What is the theoretical yield of Fe2(SO4)3 if 20.00 g of FePO4 reacts with an excess of Na2SO4?
Those don't react but if they did it would be this.
2FePO4 + 3Na2SO4 ==> 2Na3PO4 + Fe2(SO4)3
mols FePO4 = grams/molar mass = ?
Then using the coefficients in the balanced equation, convert mols FePO4 to mols Fe2(SO4)3. That's
mols FePO4 x (1 mol Fe2(SO4)3/2 mols FePO4) = ?mols FePO4 x (1/2) = ?
Then grams Fe2(SO4)3 = mols x molar mass. That is the theoretical yield.
To find the theoretical yield of Fe2(SO4)3, we need to use the stoichiometry of the balanced chemical equation relating FePO4 and Fe2(SO4)3.
The balanced equation for the reaction is:
3 FePO4 + 2 Na2SO4 -> Fe2(SO4)3 + 2 Na3PO4
From the equation, we can see that 3 moles of FePO4 react with 2 moles of Na2SO4 to produce 1 mole of Fe2(SO4)3.
First, we need to find the number of moles of FePO4 in 20.00 g. To do this, we divide the mass of FePO4 by its molar mass:
Molar mass of FePO4 = (1x Atomic mass of Fe) + (1x Atomic mass of P) + (4x Atomic mass of O)
= (1x 55.845 g/mol) + (1x 30.974 g/mol) + (4x 16.00 g/mol)
= 55.845 + 30.974 + 64.00
= 150.819 g/mol
Number of moles of FePO4 = Mass of FePO4 / Molar mass of FePO4
= 20.00 g / 150.819 g/mol
≈ 0.132 moles
According to the stoichiometry of the balanced equation, the molar ratio between FePO4 and Fe2(SO4)3 is 3:1. So, if 0.132 moles of FePO4 react, the theoretical yield of Fe2(SO4)3 can be calculated using the stoichiometric ratio:
Theoretical yield of Fe2(SO4)3 = (0.132 moles FePO4) * (1 mole Fe2(SO4)3 / 3 moles FePO4)
= 0.044 moles
Finally, to find the mass of Fe2(SO4)3, we multiply the molar mass of Fe2(SO4)3 by the number of moles:
Molar mass of Fe2(SO4)3 = (2x Atomic mass of Fe) + (3x Atomic mass of S) + (12x Atomic mass of O)

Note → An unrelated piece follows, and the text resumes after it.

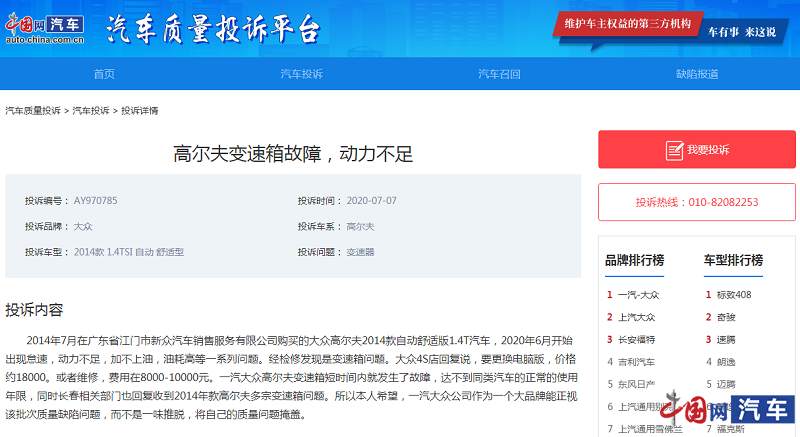The image size is (800, 437).
Task: Select 长安福特 in brand ranking
Action: click(636, 339)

= (2x 55.845 g/mol) + (3x 32.06 g/mol) + (12x 16.00 g/mol)
= 111.690 + 96.18 + 192.00
≈ 399.870 g/mol
Mass of Fe2(SO4)3 = Theoretical yield of Fe2(SO4)3 * Molar mass of Fe2(SO4)3
= 0.044 moles * 399.870 g/mol
≈ 17.595 g
Therefore, the theoretical yield of Fe2(SO4)3 is approximately 17.595 grams.
To find the theoretical yield of Fe2(SO4)3, we need to first write the balanced equation for the reaction between FePO4 and Na2SO4. The balanced equation is as follows:
FePO4 + 3Na2SO4 -> Fe2(SO4)3 + 2Na3PO4
From the balanced equation, we can see that 1 mole of FePO4 reacts with 3 moles of Na2SO4 to produce 1 mole of Fe2(SO4)3. This means that the mole ratio of FePO4 to Fe2(SO4)3 is 1:1.

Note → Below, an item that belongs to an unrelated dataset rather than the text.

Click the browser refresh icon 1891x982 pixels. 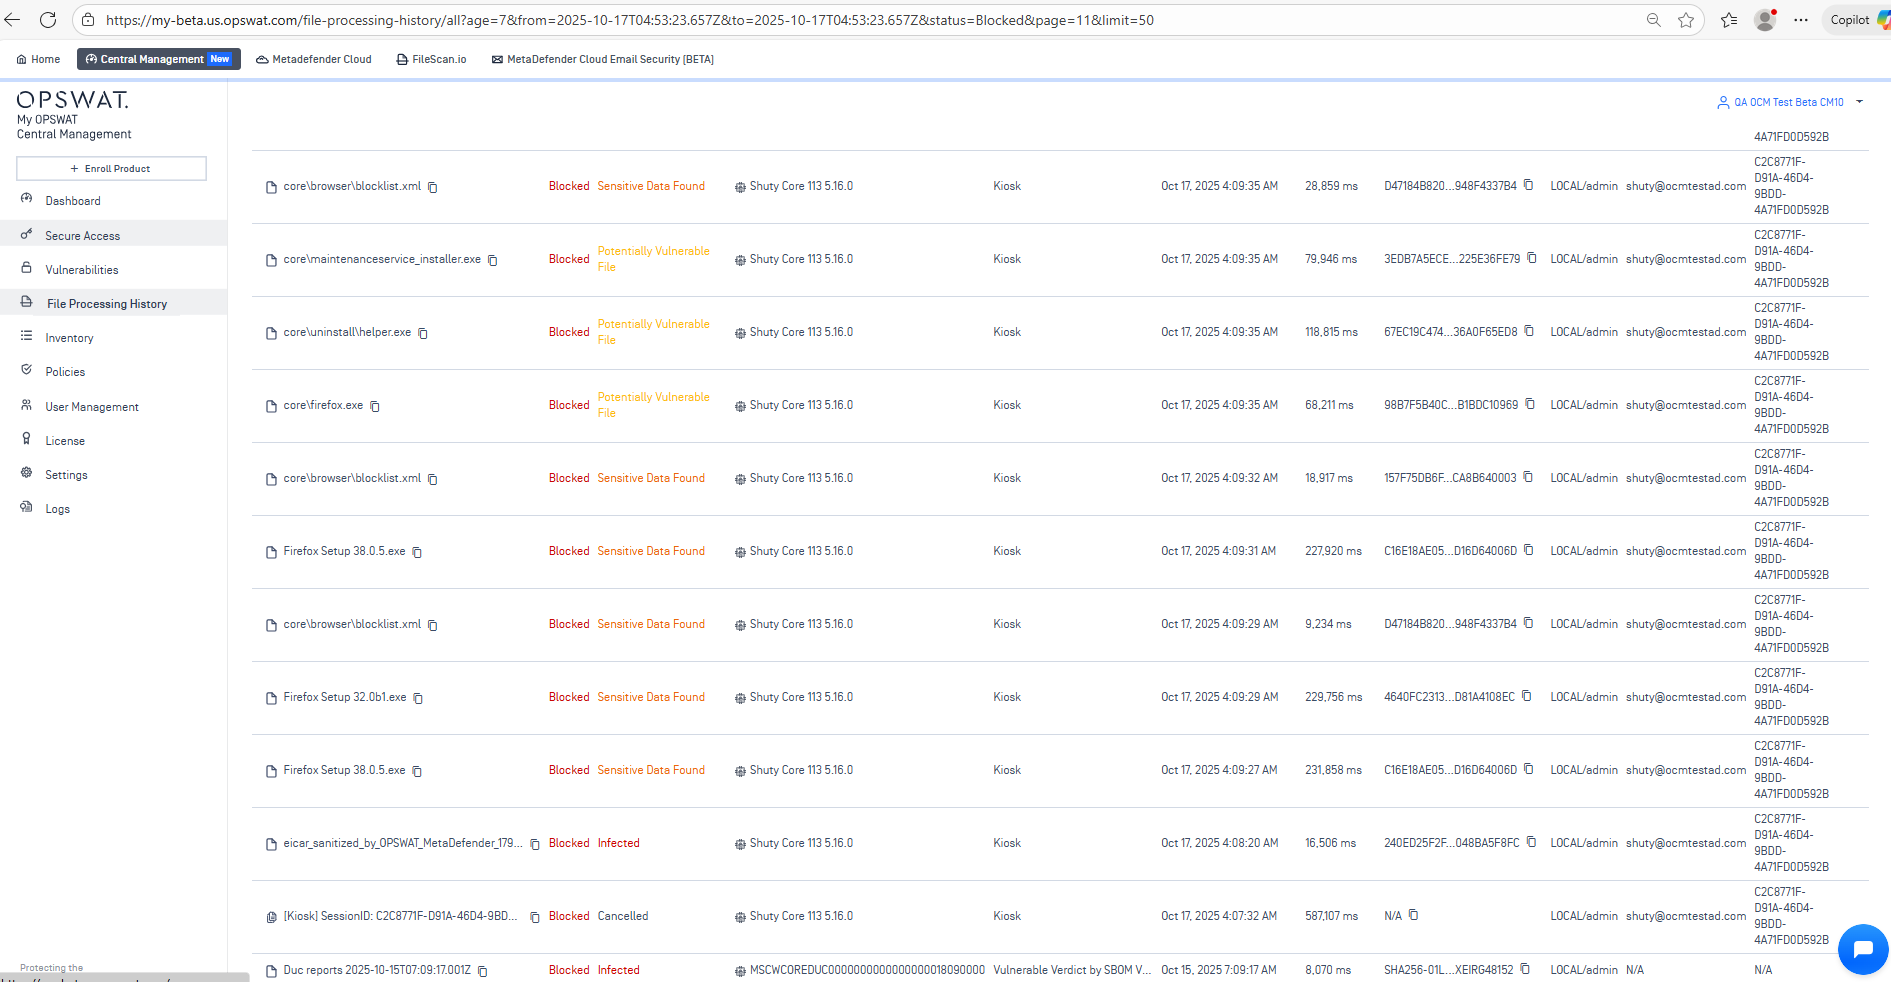pyautogui.click(x=47, y=20)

Next, we need to calculate the number of moles of FePO4. We can use the molar mass of FePO4 to convert the given mass to moles:
molar mass FePO4 = atomic mass of Fe + 4 * atomic mass of O + atomic mass of P
= (55.845 g/mol) + 4 * (15.999 g/mol) + (30.974 g/mol)
= 150.824 g/mol
moles of FePO4 = mass of FePO4 / molar mass FePO4
= 20.00 g / 150.824 g/mol
= 0.1325 mol
Since the mole ratio of FePO4 to Fe2(SO4)3 is 1:1, the number of moles of Fe2(SO4)3 produced will also be 0.1325 mol.
Finally, we can calculate the theoretical yield of Fe2(SO4)3 using the molar mass of Fe2(SO4)3:
molar mass Fe2(SO4)3 = 2 * (atomic mass of Fe) + 3 * (atomic mass of S) + 12 * (atomic mass of O)
= 2 * (55.845 g/mol) + 3 * (32.06 g/mol) + 12 * (15.999 g/mol)
= 399.877 g/mol
theoretical yield of Fe2(SO4)3 = moles of Fe2(SO4)3 * molar mass Fe2(SO4)3
= 0.1325 mol * 399.877 g/mol
= 52.94 g
Therefore, the theoretical yield of Fe2(SO4)3 is 52.94 grams.